From the data that follows, copy every line holding the string "screenshot".
____ Information provided
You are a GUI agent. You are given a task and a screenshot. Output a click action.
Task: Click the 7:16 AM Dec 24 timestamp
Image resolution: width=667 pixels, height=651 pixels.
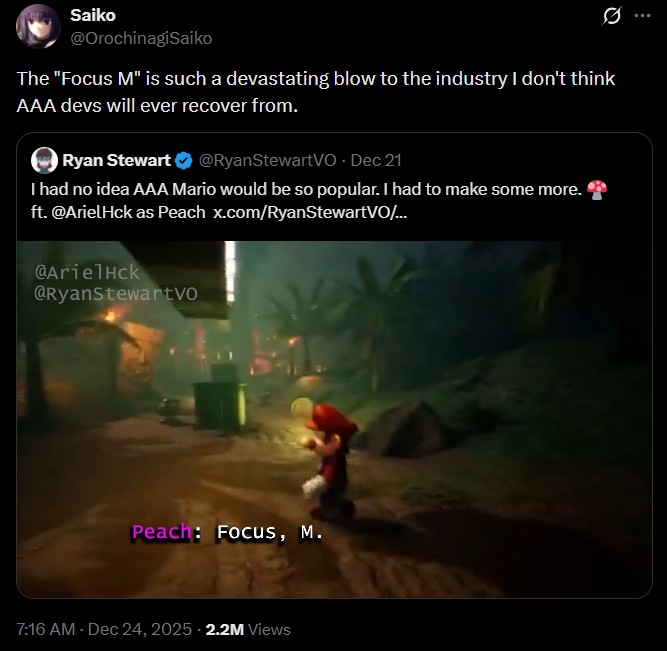click(x=103, y=629)
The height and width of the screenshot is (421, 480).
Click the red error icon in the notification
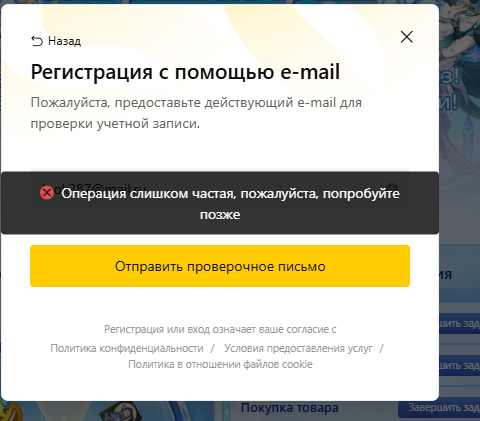pyautogui.click(x=47, y=193)
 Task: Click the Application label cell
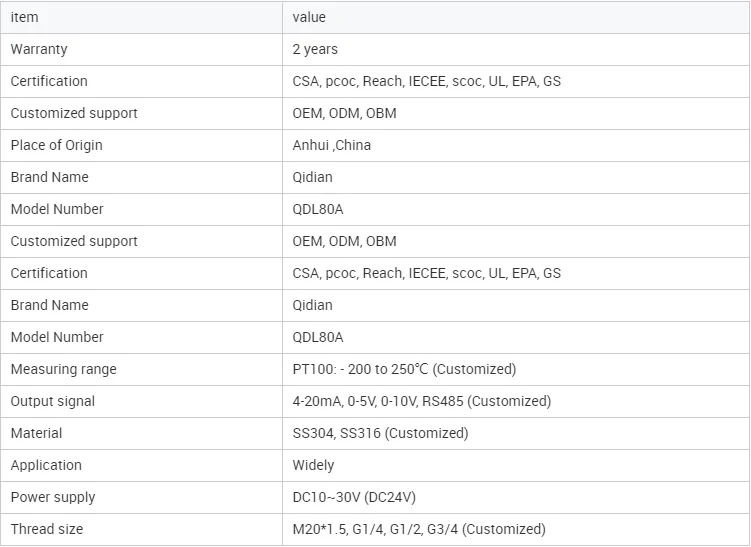[46, 465]
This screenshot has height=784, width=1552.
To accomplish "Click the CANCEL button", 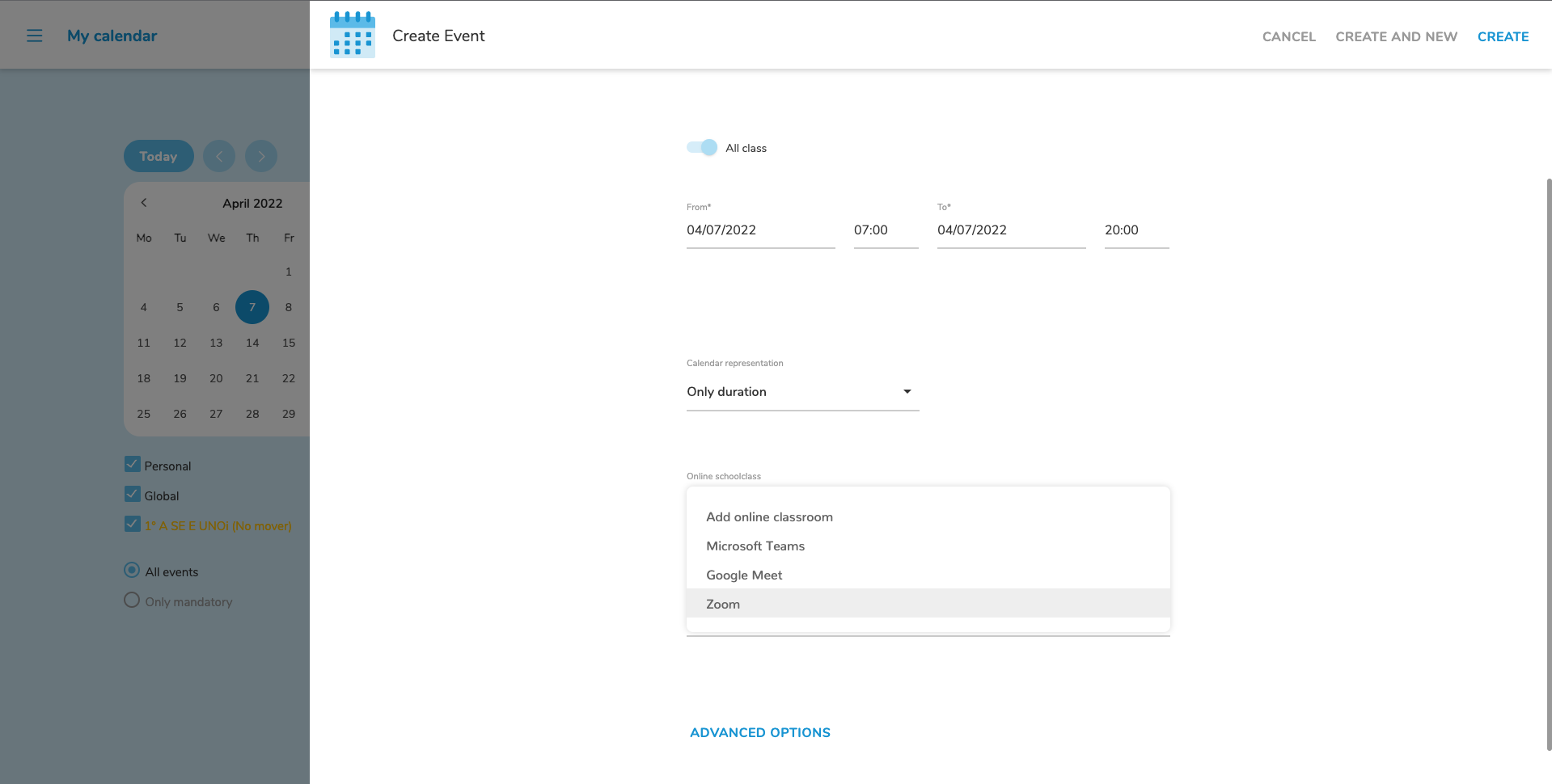I will click(x=1288, y=36).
________
◆ Solution:
You are a GUI agent. You are given a task and a screenshot. Output a click action.
The height and width of the screenshot is (421, 480).
This screenshot has height=784, width=1552.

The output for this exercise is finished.